**Consigne écrite 1**
Recopiez telles quelles toutes les lignes des enregistrements ci-dessous, en omettant les images, s'il vous plaît.
======== Texte extrait
Qu’est-ce qu’une maison hantée ?

Dans le film Amityville : La Maison du diable sorti en 1979, une famille achète, sans le savoir, une maison hantée par des crimes passés pour un prix dérisoire. Il est bien difficile en effet d’évaluer le prix d’un bien immobilier de ce type… Cela suppose d’une part, de disposer d’une telle information sur la qualité de ce bien et d’autre part, de connaître les conditions de marché, à savoir l’offre et la demande, pour ce type de logement.

Une étude parue dans Review of Finance, une revue de référence en finance, aborde directement cette question de la valorisation des maisons hantées. Pour cela, les auteurs de cet article étudient l’ensemble des transactions immobilières du parc privé à Hong Kong entre 2000 et 2015, soit plus d’un million de contrats de vente. Hong Kong est l’un des territoires mondiaux les plus densément peuplés et où l’immobilier est le plus cher. Ainsi, les logements ont, en moyenne, une taille de 56,3 m² pour un prix de près de 540 000 dollars, soit environ 460 890 euros. Le prix au m² dépasse donc les 8 000 euros en moyenne sur cette période. A titre de comparaison, le prix au m² ne s’élevait « qu’à » 2 740 euros à Paris au début de l’année 2000.
================
======== Données fournies
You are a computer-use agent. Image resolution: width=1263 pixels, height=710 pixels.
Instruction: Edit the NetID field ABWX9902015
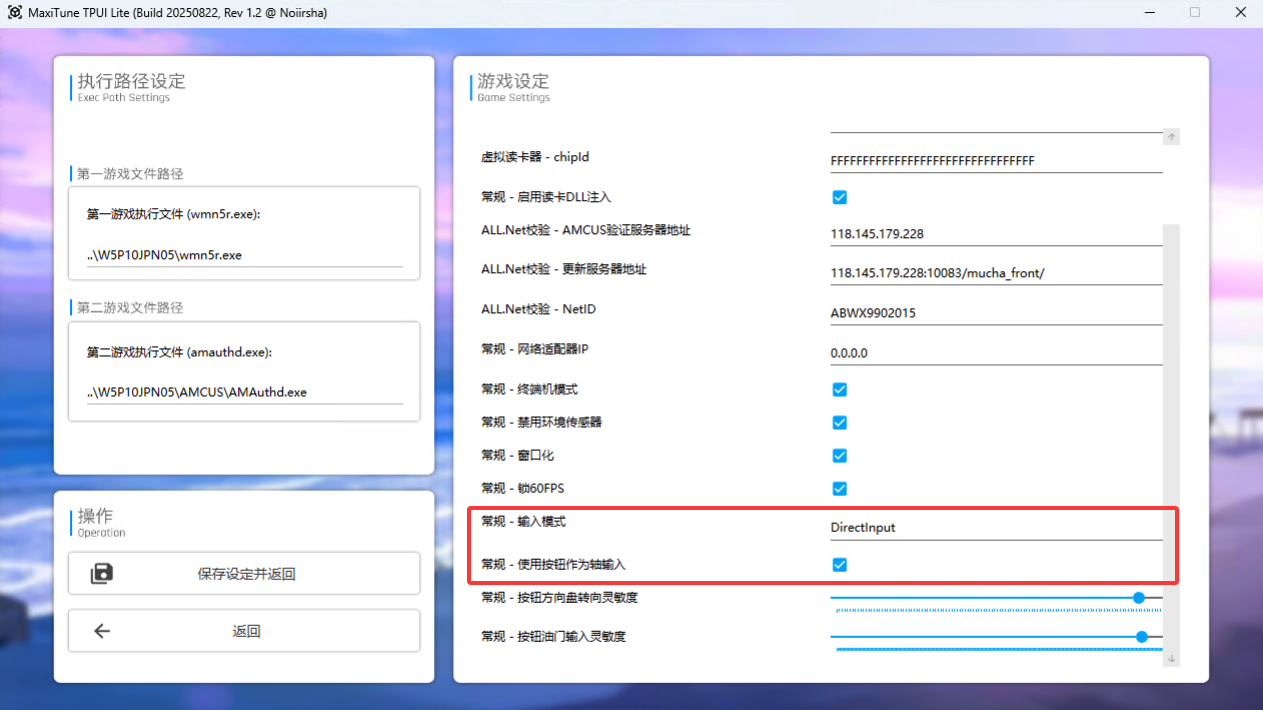coord(995,313)
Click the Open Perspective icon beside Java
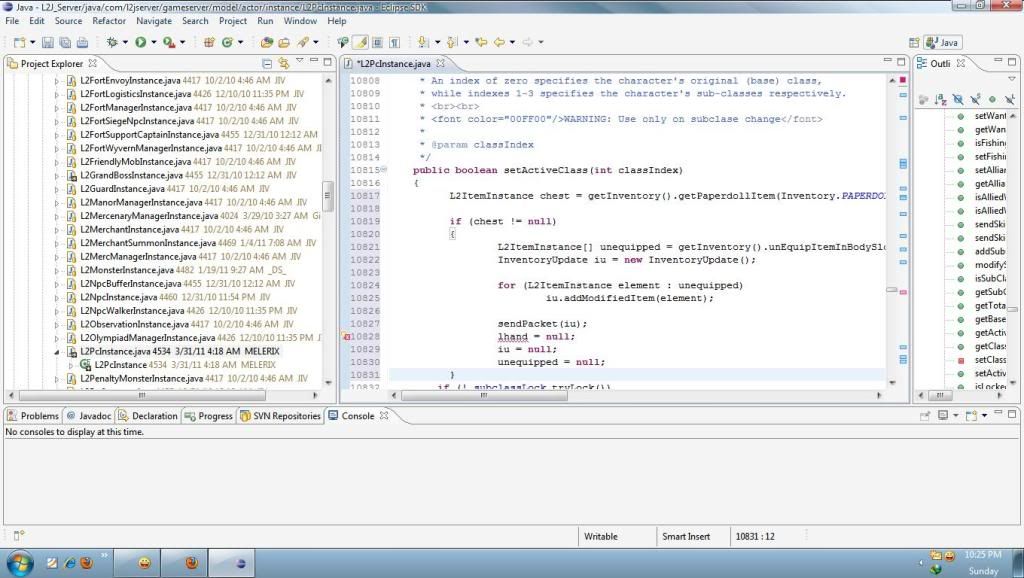 914,42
================
**Consigne écrite 2**
D'après l'extrait sur les maisons hantées, quelle taille moyenne ont les logements étudiés à Hong Kong ?

**Réponse complète 1**
You are a computer-use agent. Image resolution: width=1263 pixels, height=710 pixels.
Instruction: Edit the NetID field ABWX9902015
coord(995,313)
Click the Open Perspective icon beside Java
 914,42

**Réponse complète 2**
56,3 m².